In 1999 the Nærumbanen (LNJ) in the Copenhagen area bought four RegioSprinter railbuses and deployed them on the line between Nærum and Jægersborg.

From 2002-2015 operations were run by Lokalbanen A/S (LB), which took over several smaller railway companies in the Copenhagen area. The railbuses were owned at the time by the Hovedstadens Lokalbaner, which hired them to the LB.

In 2015, the merger between Lokalbanen and Regionstog resulted in the formation of Lokaltog. Since 2015, Nærumbanen has been run by Lokaltog.

=== GW Train Regio (Czechia) ===
Since 2016, 15 units were purchased and operated by a Czech private operator GW Train Regio (previously known as Viamont, a.s.), who operated the route Karlovy Vary – Mariánské Lázně since 2006 with Regiosprinter units rented from Vogtlandbahn. Purchased units (11 from Rurtalbahn, 4 from Vogtlandbahn) were refurbished by Czech company CZ Loko, with new seats Borcad REGIO+, a new accessible toilet, air conditioning, WiFi, power outlets for passengers. Since September 2016 are operated on route Karlovy Vary – Mariánské Lázně (4 units) and since December 2017 11 units are operated on Šumava local lines České Budějovice – Černý Kříž, Číčenice – Nové Údolí and Strakonice – Volary. It seems to be the biggest fleet of Regiosprinters at the moment.

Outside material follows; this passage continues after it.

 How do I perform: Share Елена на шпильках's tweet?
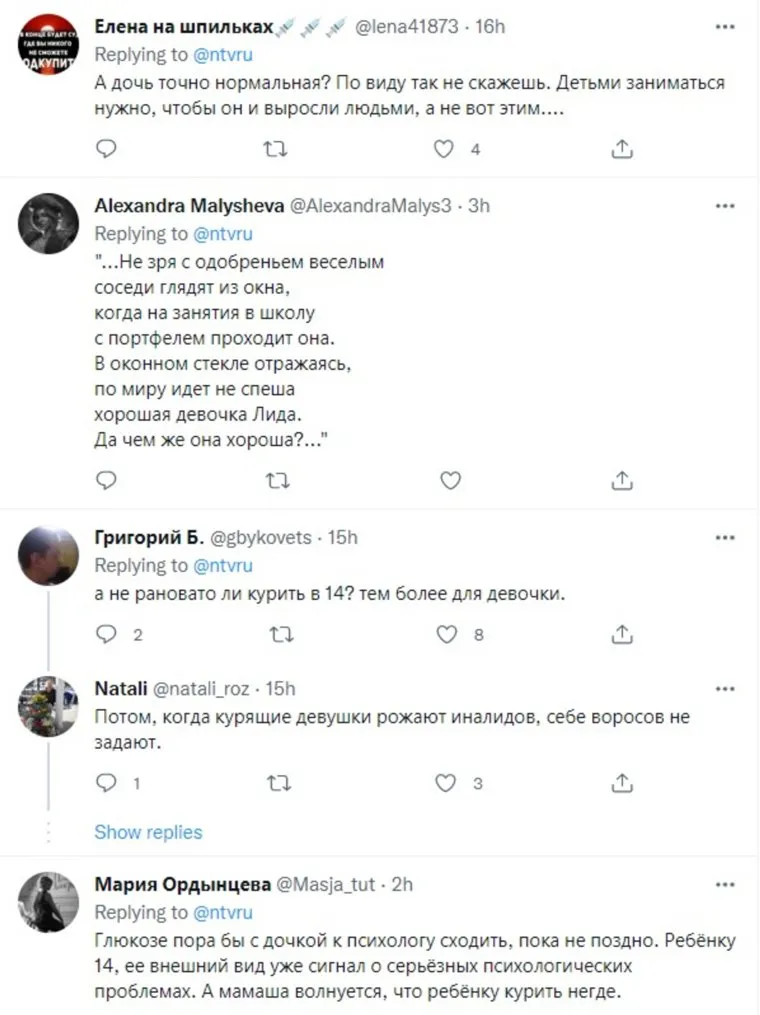click(621, 149)
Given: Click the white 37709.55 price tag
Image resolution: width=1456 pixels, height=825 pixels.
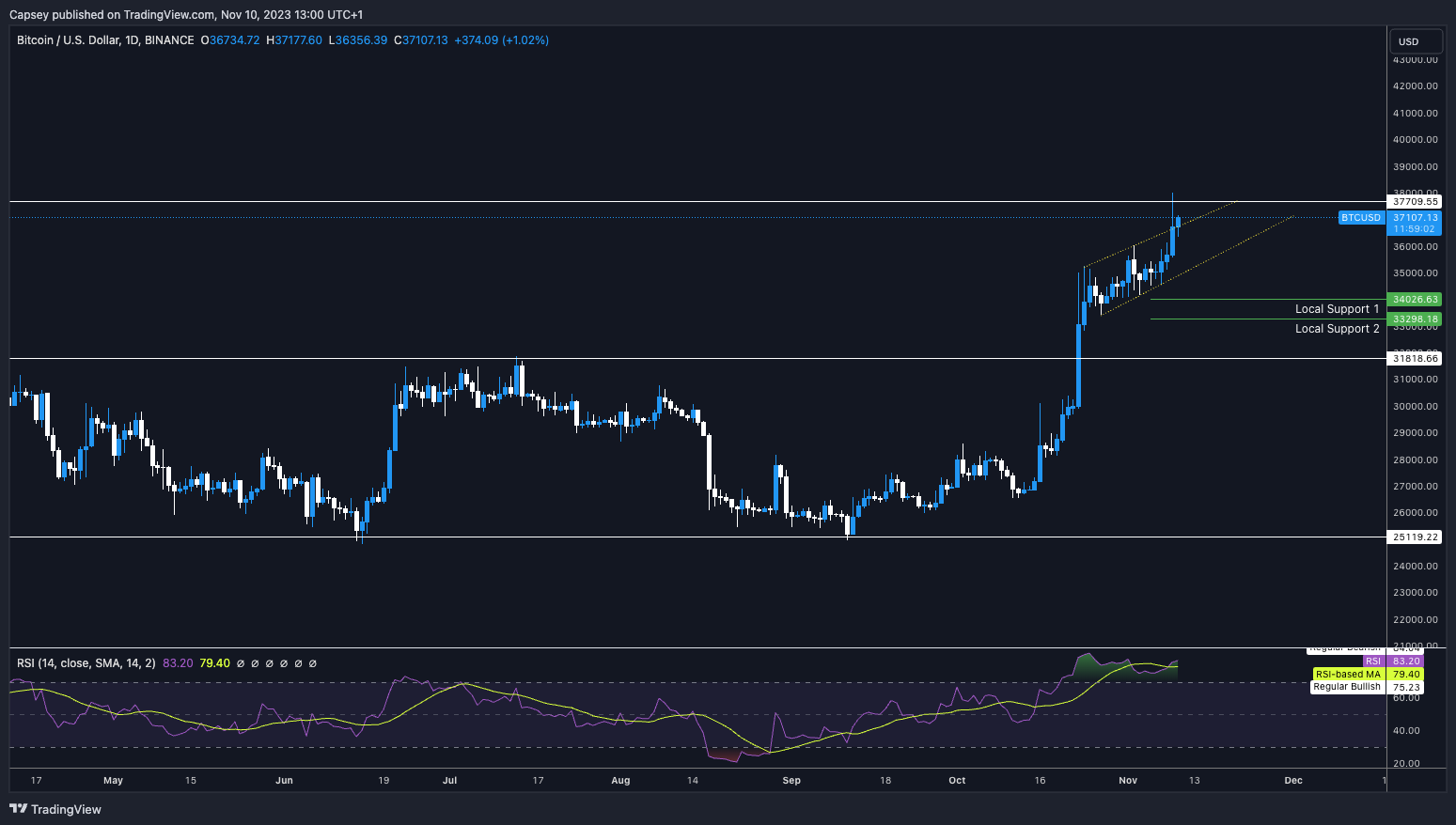Looking at the screenshot, I should click(1415, 201).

One unit was damaged beyond repair after the frontal crash with another train (former DB 628 unit) on May 3, 2018. While the 628 unit was returned to the service, the Regiosprinter was left to be used for spare parts and another unit was from bought from Rurtalbahn, sent for the same upgrade as previous units to refill the fleet.

=== Calgary Transit ===

From April to August 1996 Calgary Transit experimented with a new commuter rail service from Anderson station (Calgary) to a temporary station at 162 Avenue. The RegioSprinters operated on a CP rail line adjacent to the LRT rails today. In 2001, CTrain Red Line extension opened from Anderson station (Calgary) to Somerset-Bridlewood station. Somerset-Bridlewood station is approximately 500 metres south of the original 162 Ave Station.